## begin Dataset excerpts
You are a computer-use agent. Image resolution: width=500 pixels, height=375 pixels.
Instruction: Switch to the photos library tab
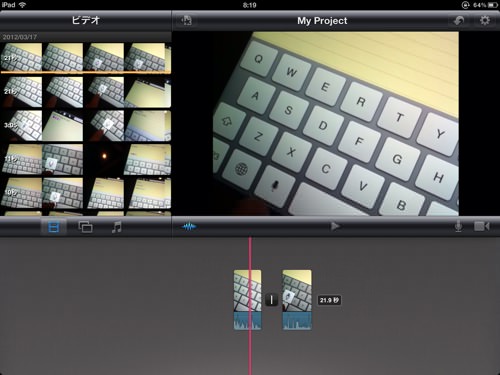point(85,227)
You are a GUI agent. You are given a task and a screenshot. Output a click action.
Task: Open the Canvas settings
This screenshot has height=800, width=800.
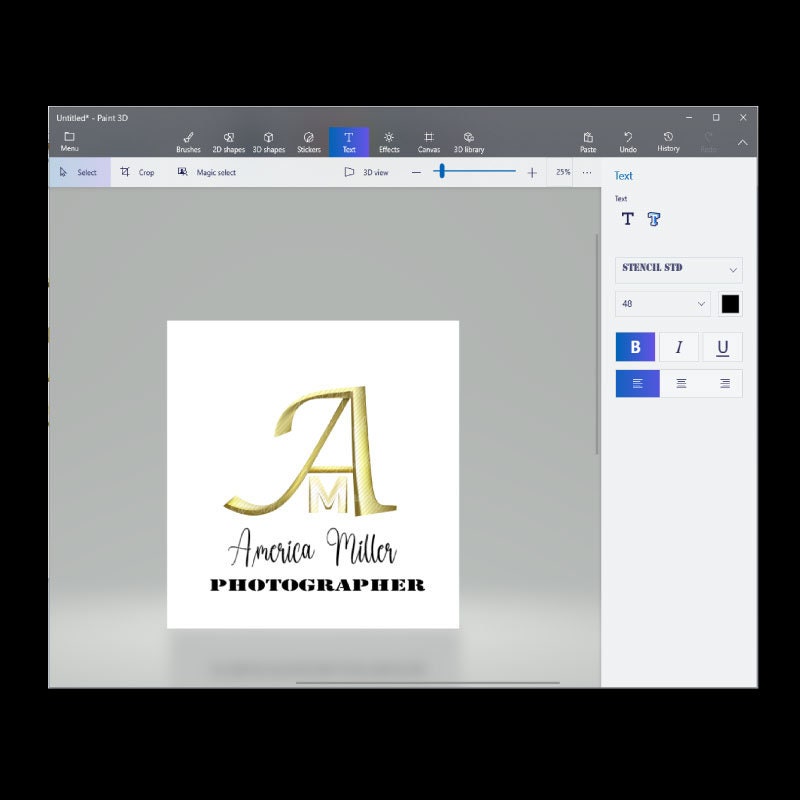coord(429,141)
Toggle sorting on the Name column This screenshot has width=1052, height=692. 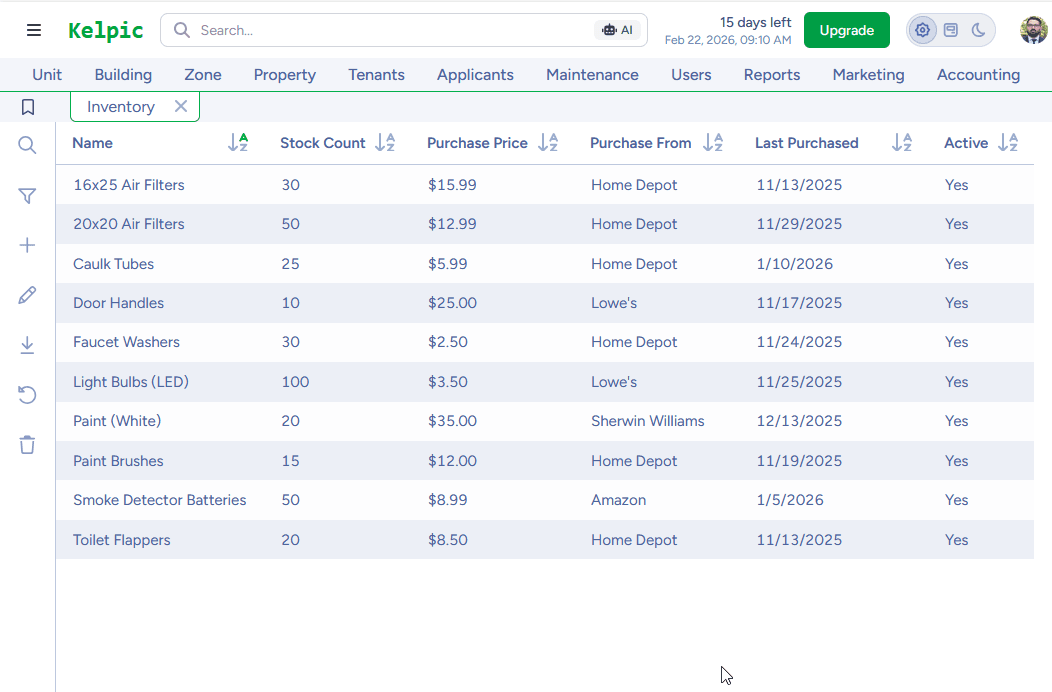[x=238, y=142]
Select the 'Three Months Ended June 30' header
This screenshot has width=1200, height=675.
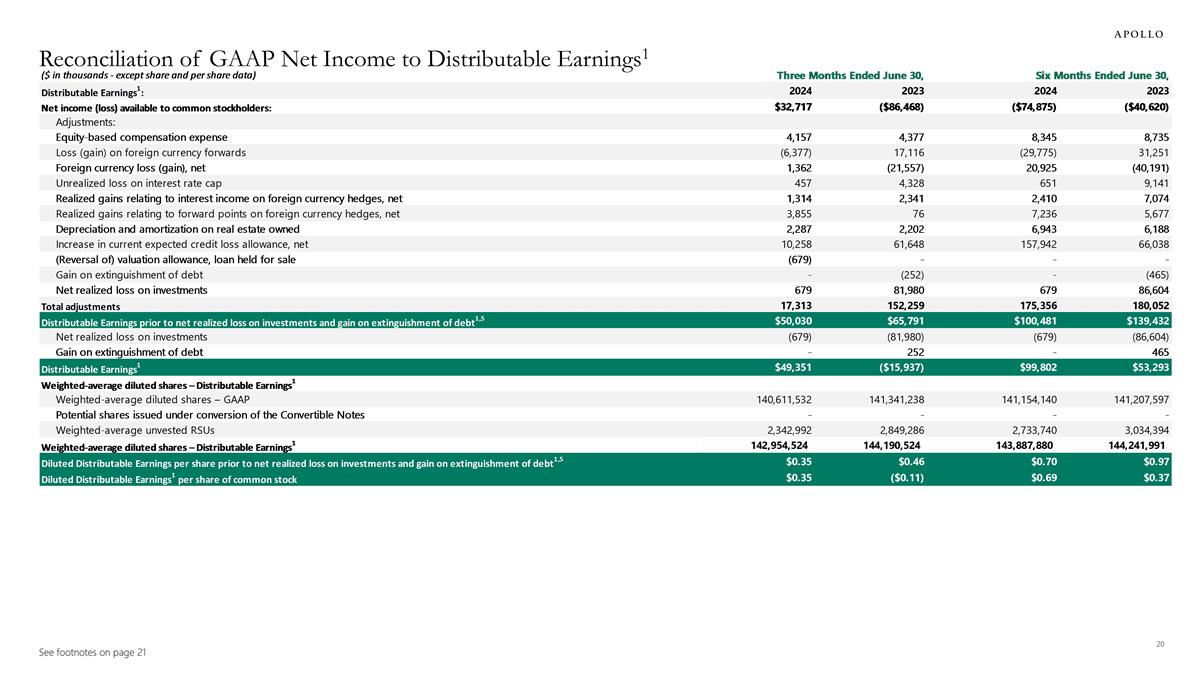856,75
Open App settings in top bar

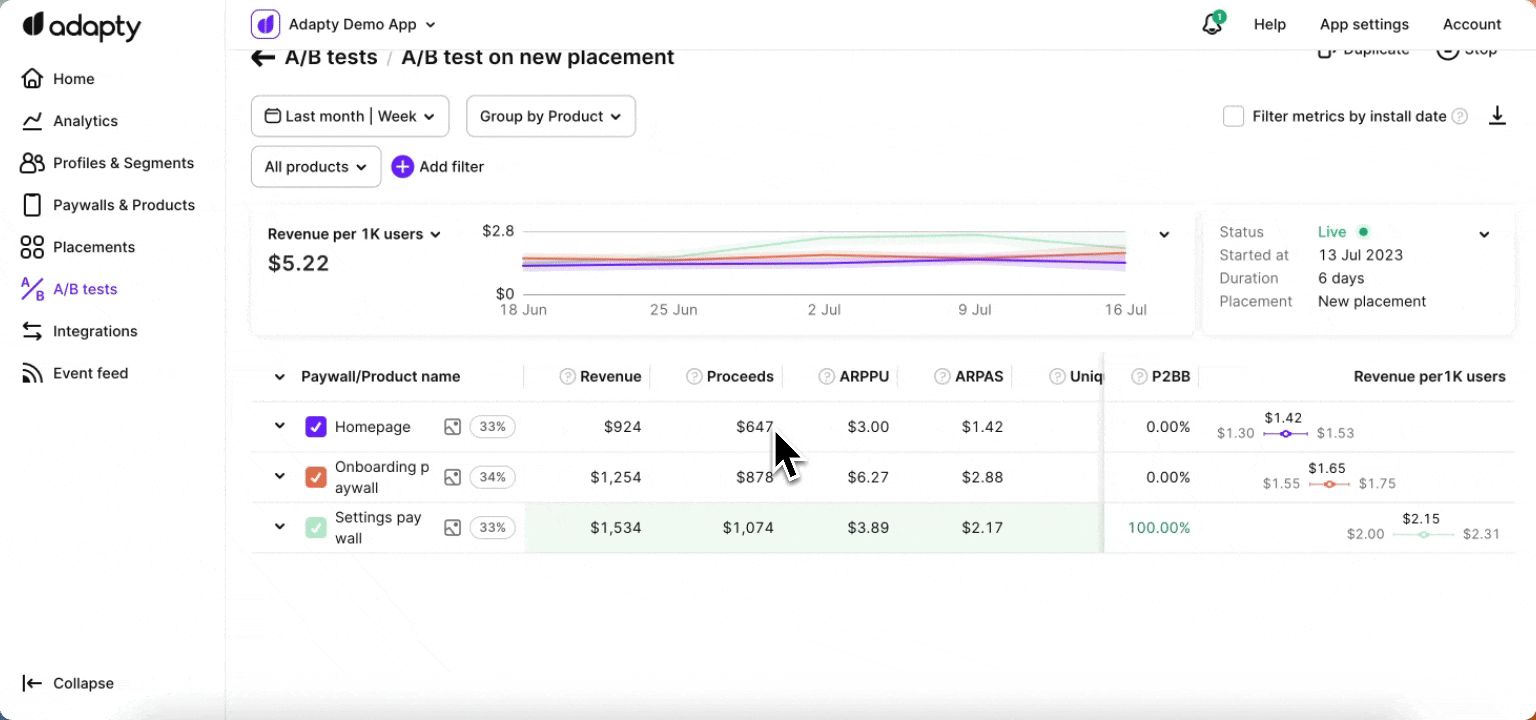coord(1364,25)
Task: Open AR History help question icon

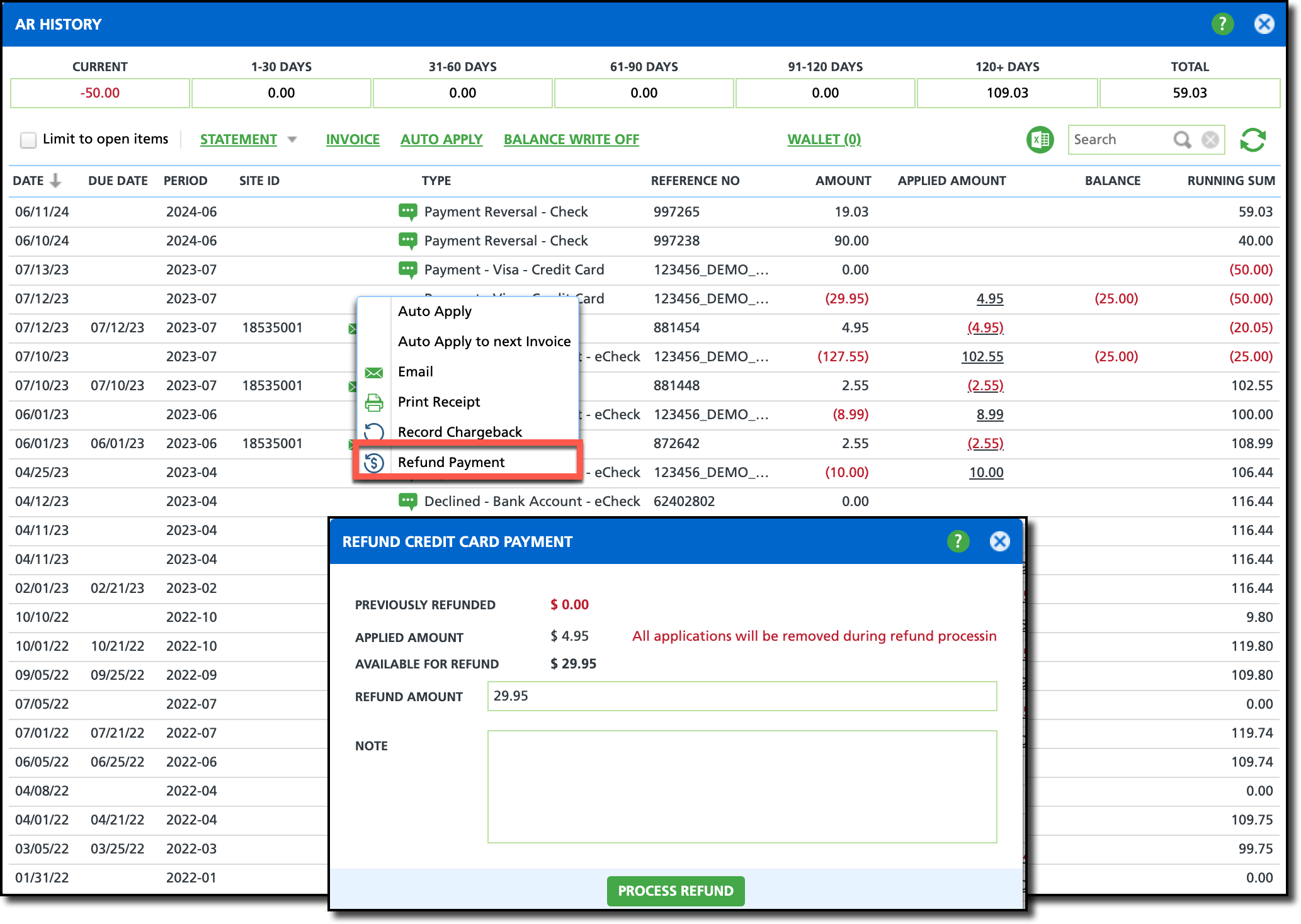Action: [1222, 24]
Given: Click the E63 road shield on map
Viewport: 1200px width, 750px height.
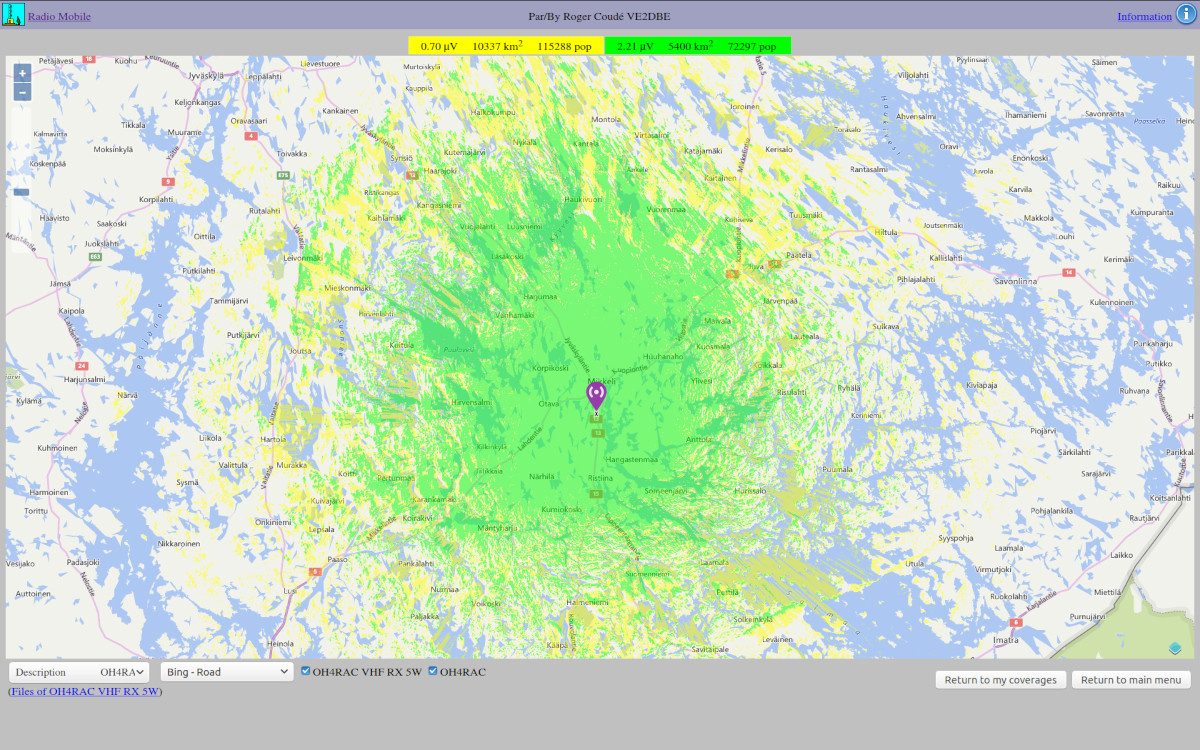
## end Dataset excerpts
**Exercise prompt:** Return every line of the items above that contains the string "settings".

**Solution to this exercise:**
Task: Open the Canvas settings
Open App settings in top bar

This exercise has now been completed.